A refrigerator of this type equipped with an indirect cooling evaporator is known as a fan cooling type refrigerator in which air in the refrigerator box including a refrigerating chamber and a freezing chamber, which is circulated by a fan is cooled by the evaporator to cause storage food to be cooled. This type of the refrigerator has an advantage of producing no deposited frost on the wall of the freezing chamber and a disadvantage of requiring a longer time of making ice or freezing the food. A refrigerator has recently been developed in which in addition to the indirect cooling evaporator a direct cooling evaporator is disposed in that freezing chamber portion facing a fan blow outlet for cooling air and the ice-making and the freezing are made for a brief period of time with an ice tray or a freezing food arranged on, or in contact with, the direct cooling evaporator.
In this case, the freezing cycle is such that part of a refrigerant entering into the direct cooling evaporator from a condenser through a capillary tube is evaporated there and the remaining refrigerant is sent through the next capillary tube into the indirect cooling evaporator where it is all evaporated, permitting a return of it to a compressor. A temperature during the cooling operation of the indirect cooling evaporator is set lower than the temperature of the direct cooling evaporator and deposited frost is produced only on the indirect cooling evaporator. Since the evaporator only is heated by providing a defrost heater etc., it is possible to prevent a temperature rise of the direct cooling evaporator and thus the ice tray and frozen food arranged on, or in contact with, the evaporator.
It has, however, been found that, since during the defrosting operation the compressor is usually stopped and thus the refrigerant circulation is stopped, part of the refrigerant gas in the indirect cooling evaporator which is raised in its temperature is flowed back into the preceding stage direct cooling evaporator through the capillary tube or heat conduction etc. through the tube wall is also involved, causing the direct cooling evaporator and thus ice cubes in the ice tray and frozen food to rise in their temperature and causing them to be melted or thawed with the resultant deterioration.
It is accordingly the object of this invention to provide a refrigerator which can suppress a temperature rise in a direct cooling evaporator when the defrosting of an indirect cooling evaporator is effected and can prevent a bad effect, such as melting or deteriorating thawing, on ice cubes in an ice tray and frozen food.

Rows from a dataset

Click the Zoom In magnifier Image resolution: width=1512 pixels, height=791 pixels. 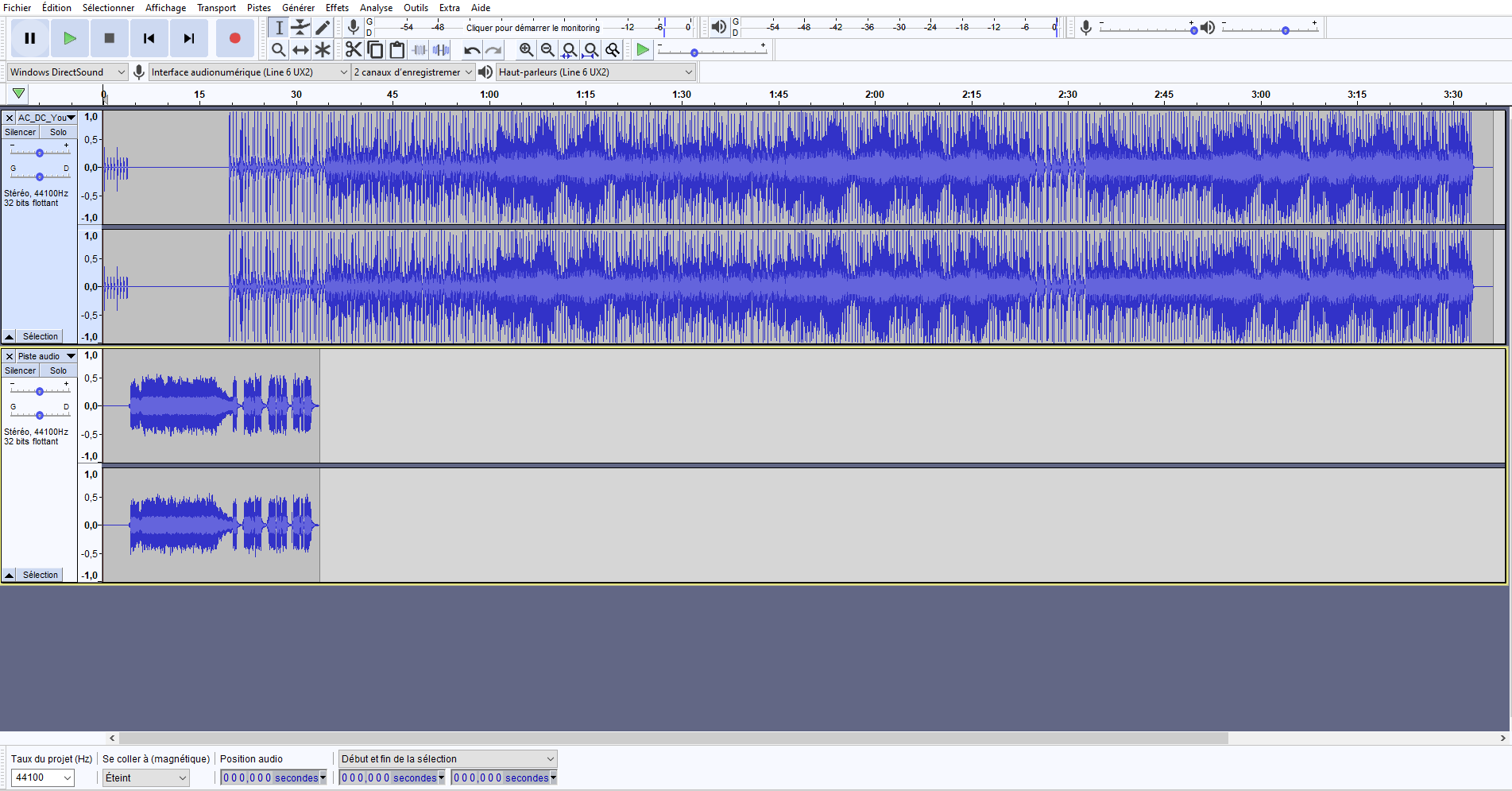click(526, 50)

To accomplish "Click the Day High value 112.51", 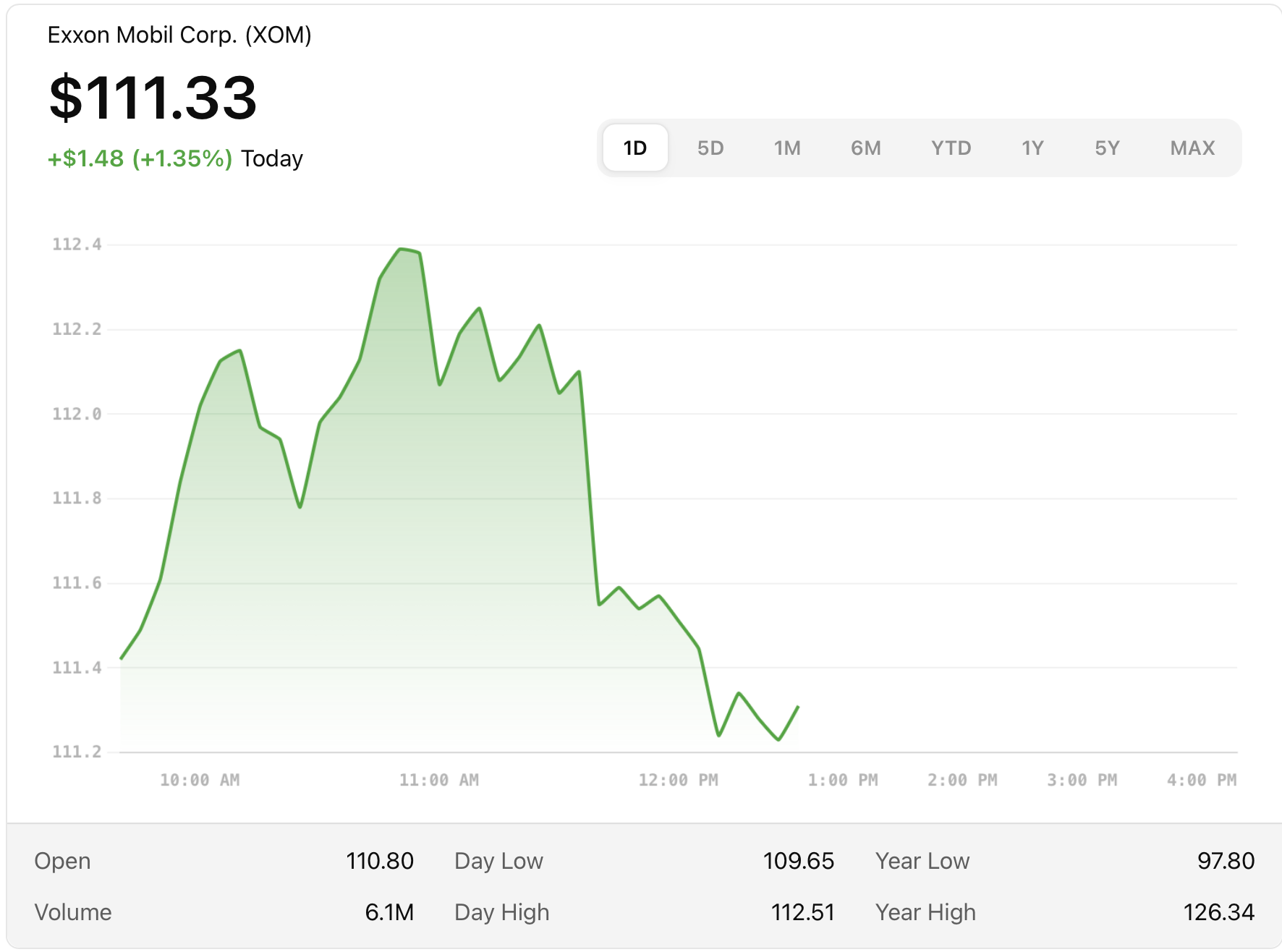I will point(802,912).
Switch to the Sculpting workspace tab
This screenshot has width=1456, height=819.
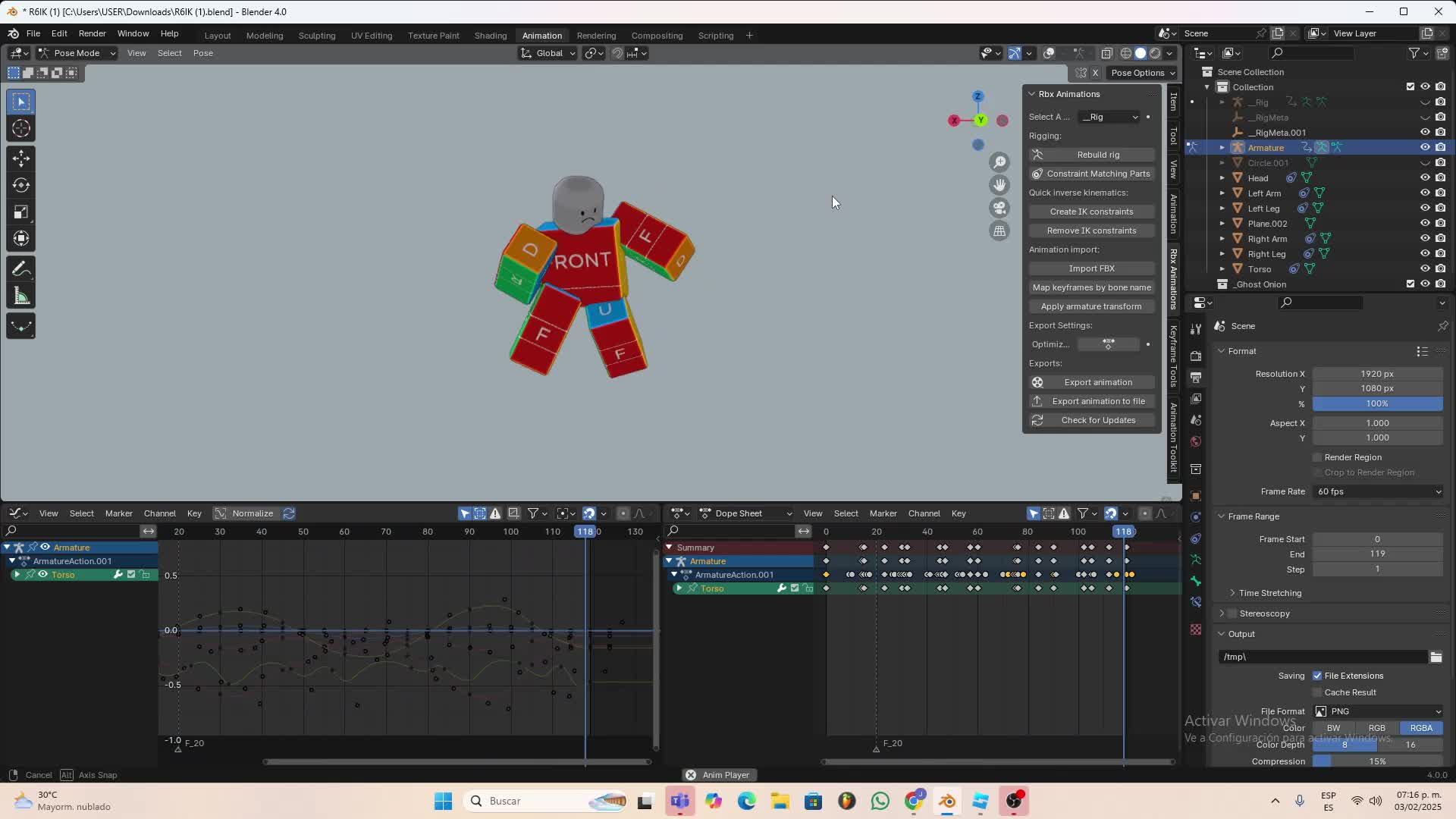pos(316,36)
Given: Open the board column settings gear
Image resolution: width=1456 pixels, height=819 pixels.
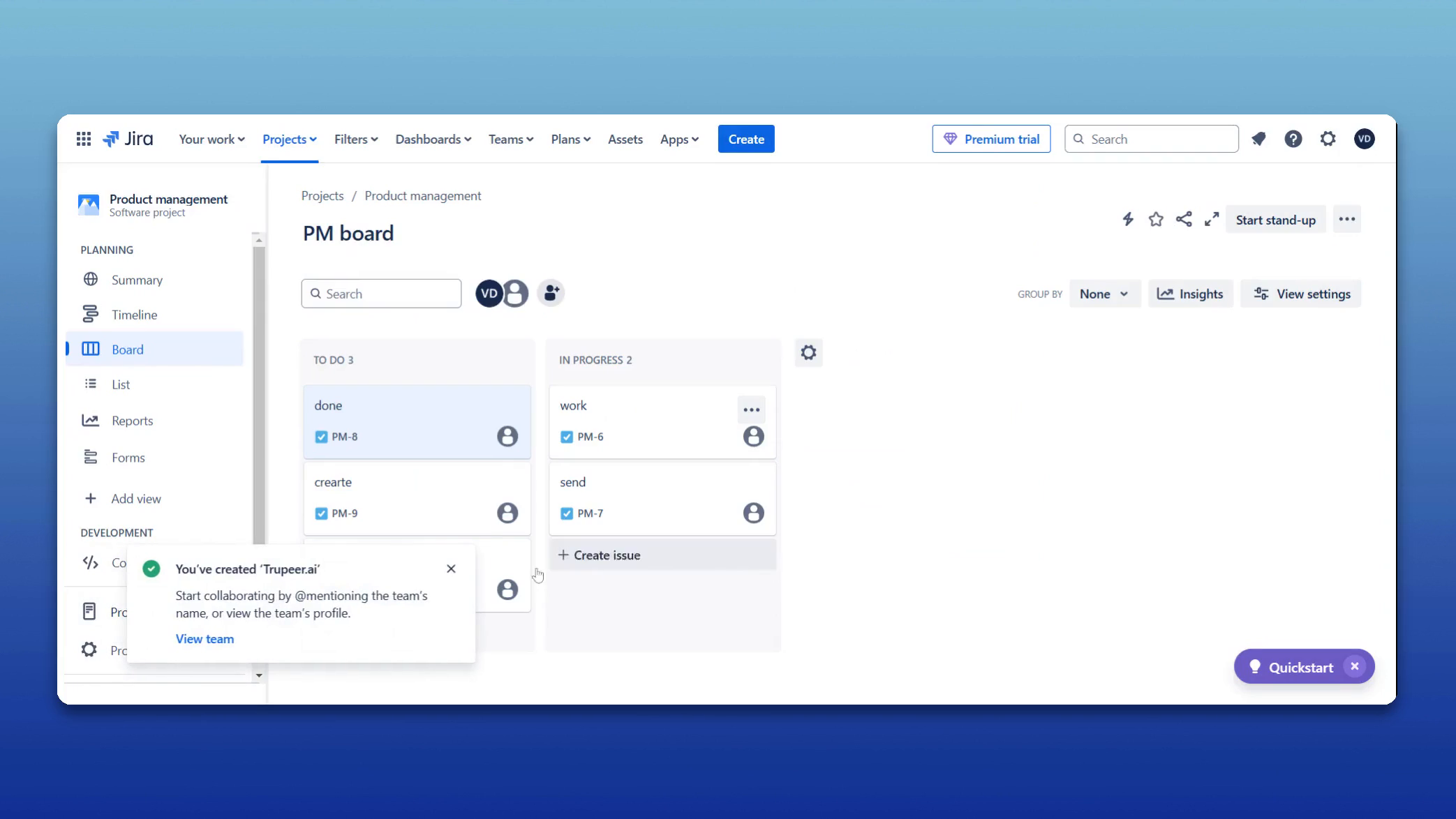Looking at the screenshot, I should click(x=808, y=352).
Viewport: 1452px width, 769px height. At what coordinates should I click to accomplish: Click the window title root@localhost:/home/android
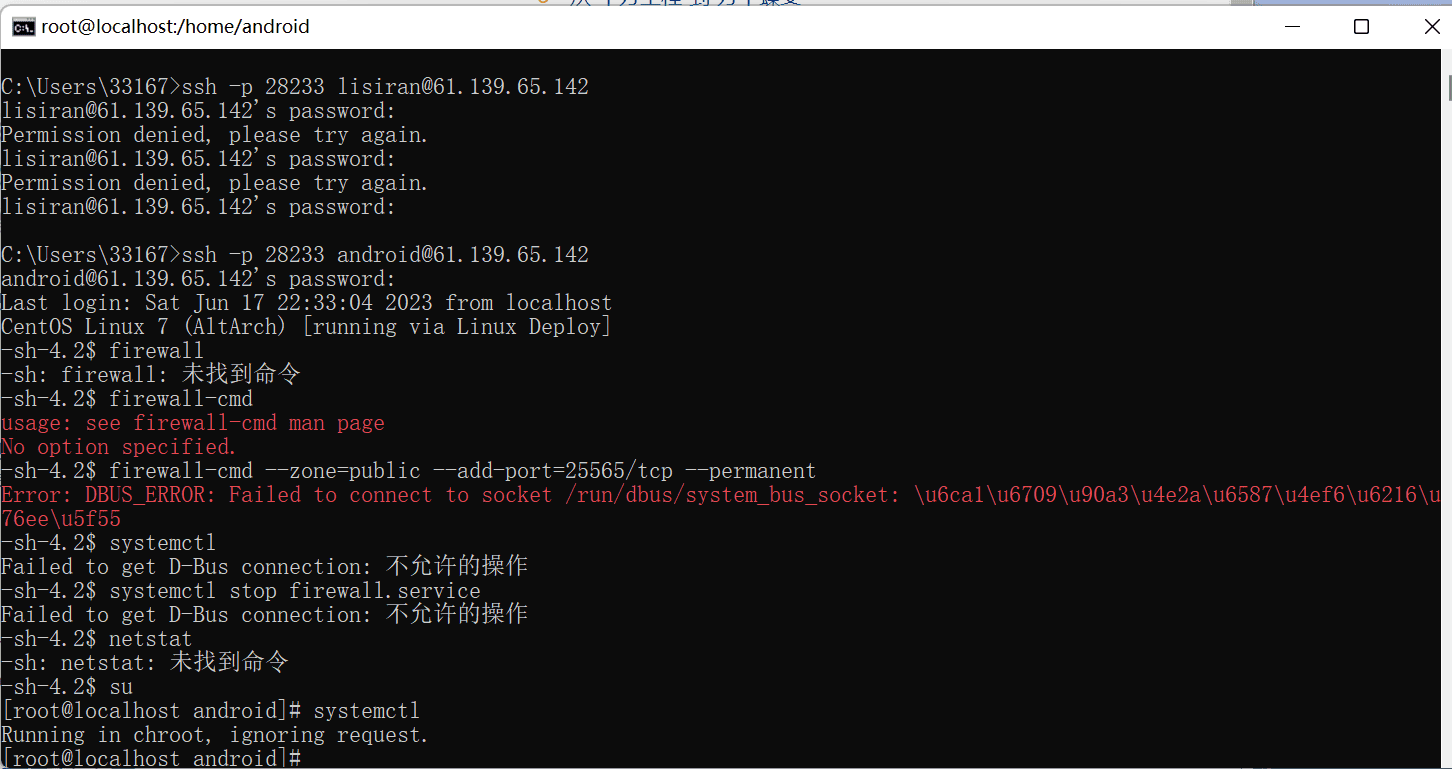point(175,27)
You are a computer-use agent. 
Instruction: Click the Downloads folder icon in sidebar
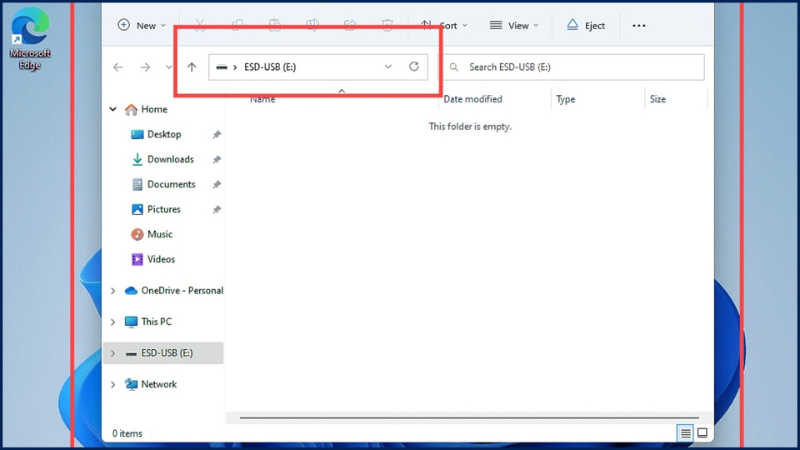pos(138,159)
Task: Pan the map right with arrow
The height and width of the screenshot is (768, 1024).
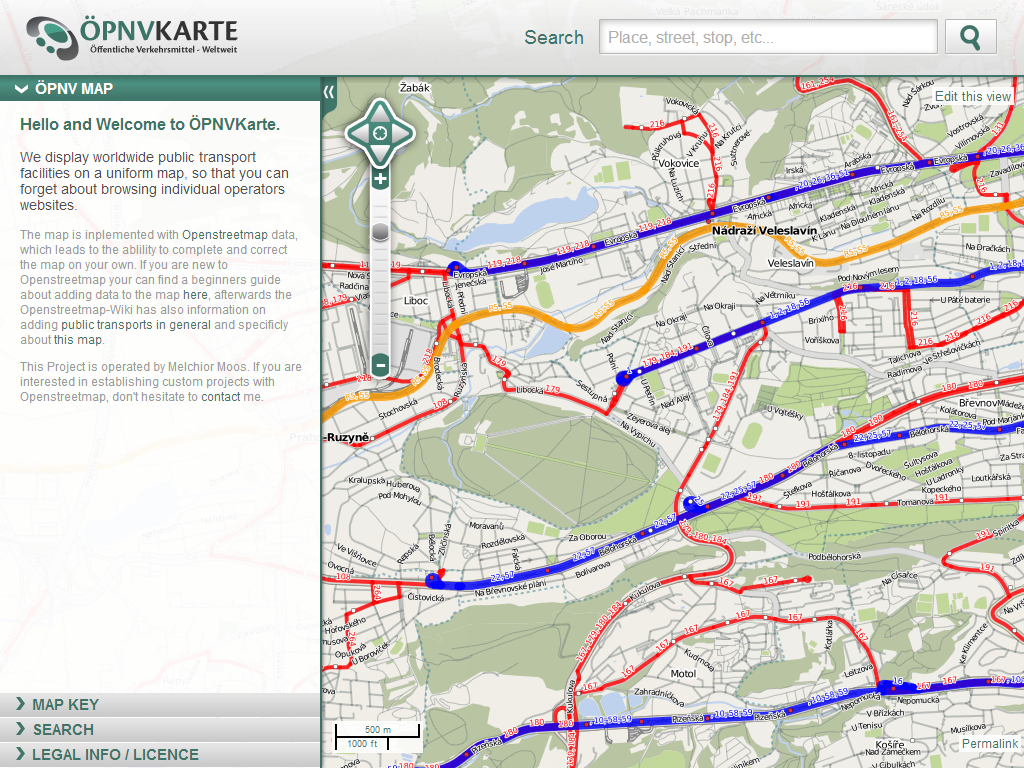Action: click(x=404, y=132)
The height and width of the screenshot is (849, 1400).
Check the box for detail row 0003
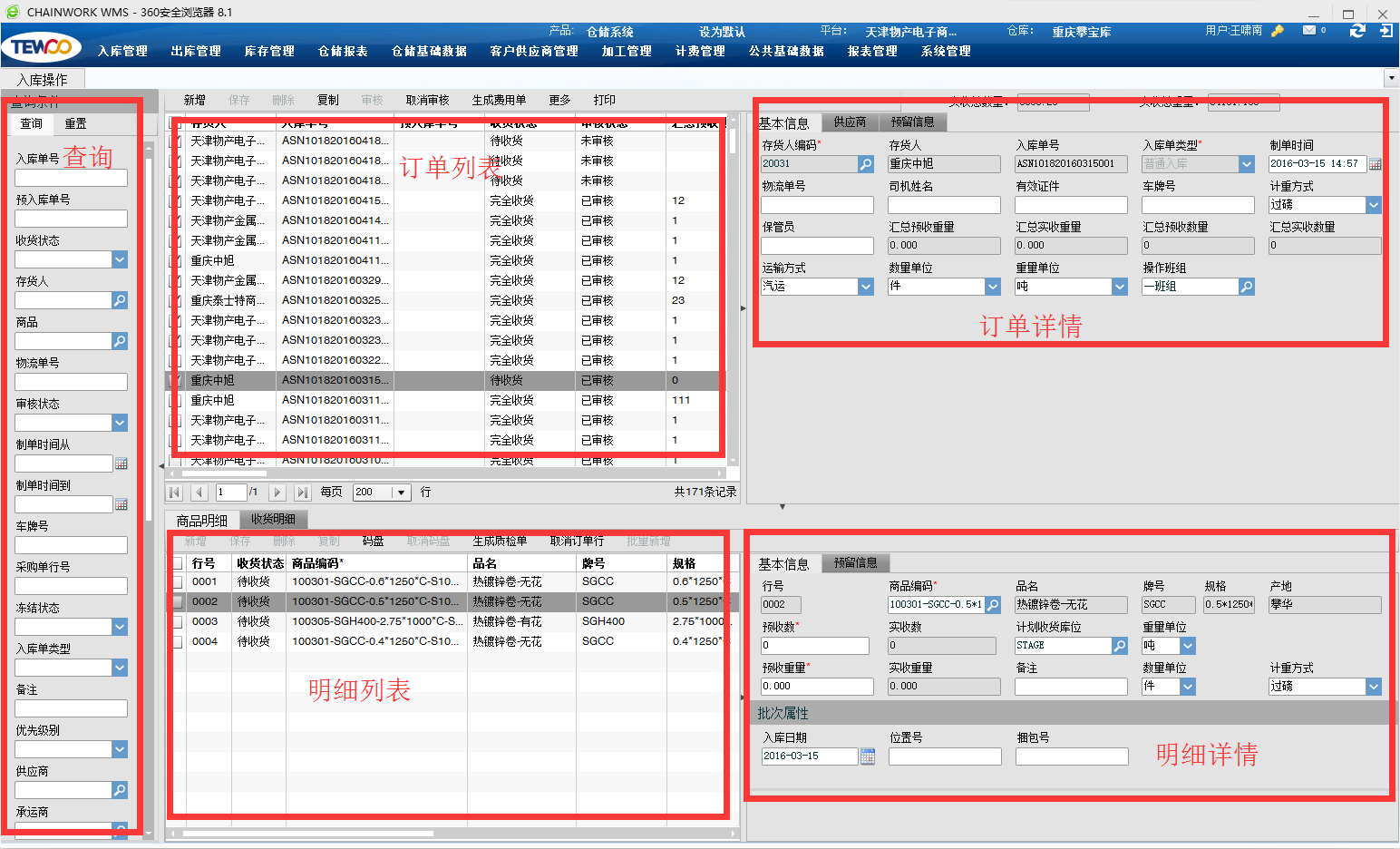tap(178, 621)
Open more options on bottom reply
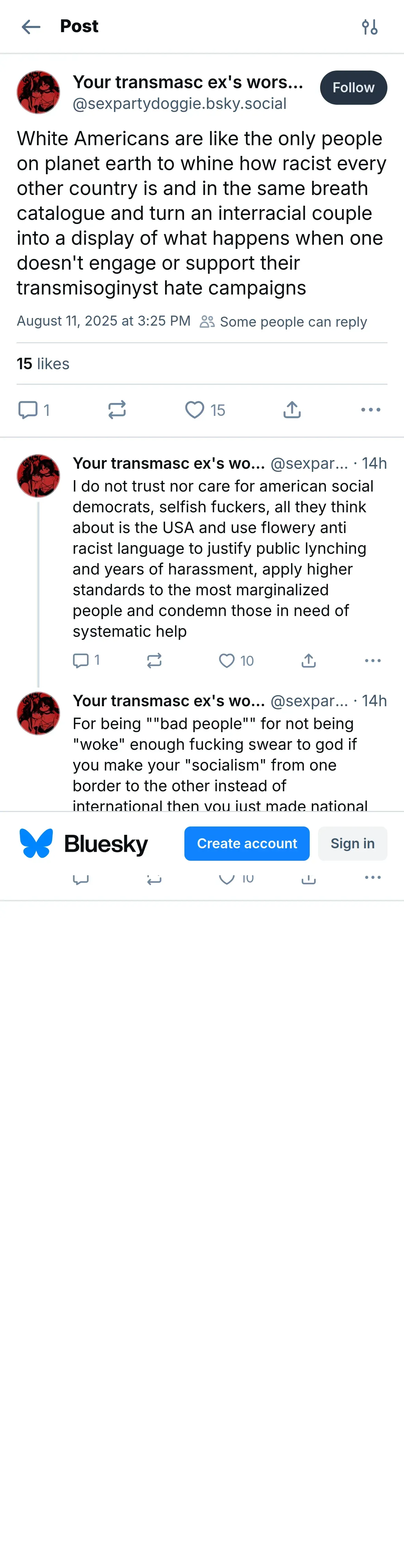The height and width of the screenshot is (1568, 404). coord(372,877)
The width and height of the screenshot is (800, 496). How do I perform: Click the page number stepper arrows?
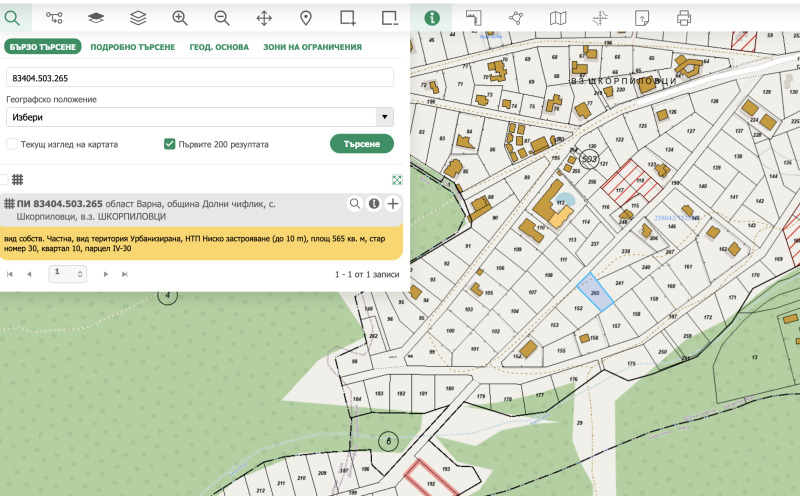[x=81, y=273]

▸ **Problem**
According to the refrigerator passage, why does the direct cooling evaporator warm up while the indirect cooling evaporator is being defrosted? Answer in one to three sentences.

▸ **Task answer**
During defrosting the compressor is usually stopped, so the refrigerant stops circulating. Part of the warmed refrigerant gas in the indirect cooling evaporator then flows back through the capillary tube into the direct cooling evaporator, and heat also conducts through the tube wall. This warms the direct cooling evaporator and the ice cubes and frozen food on it, which melt or thaw and deteriorate.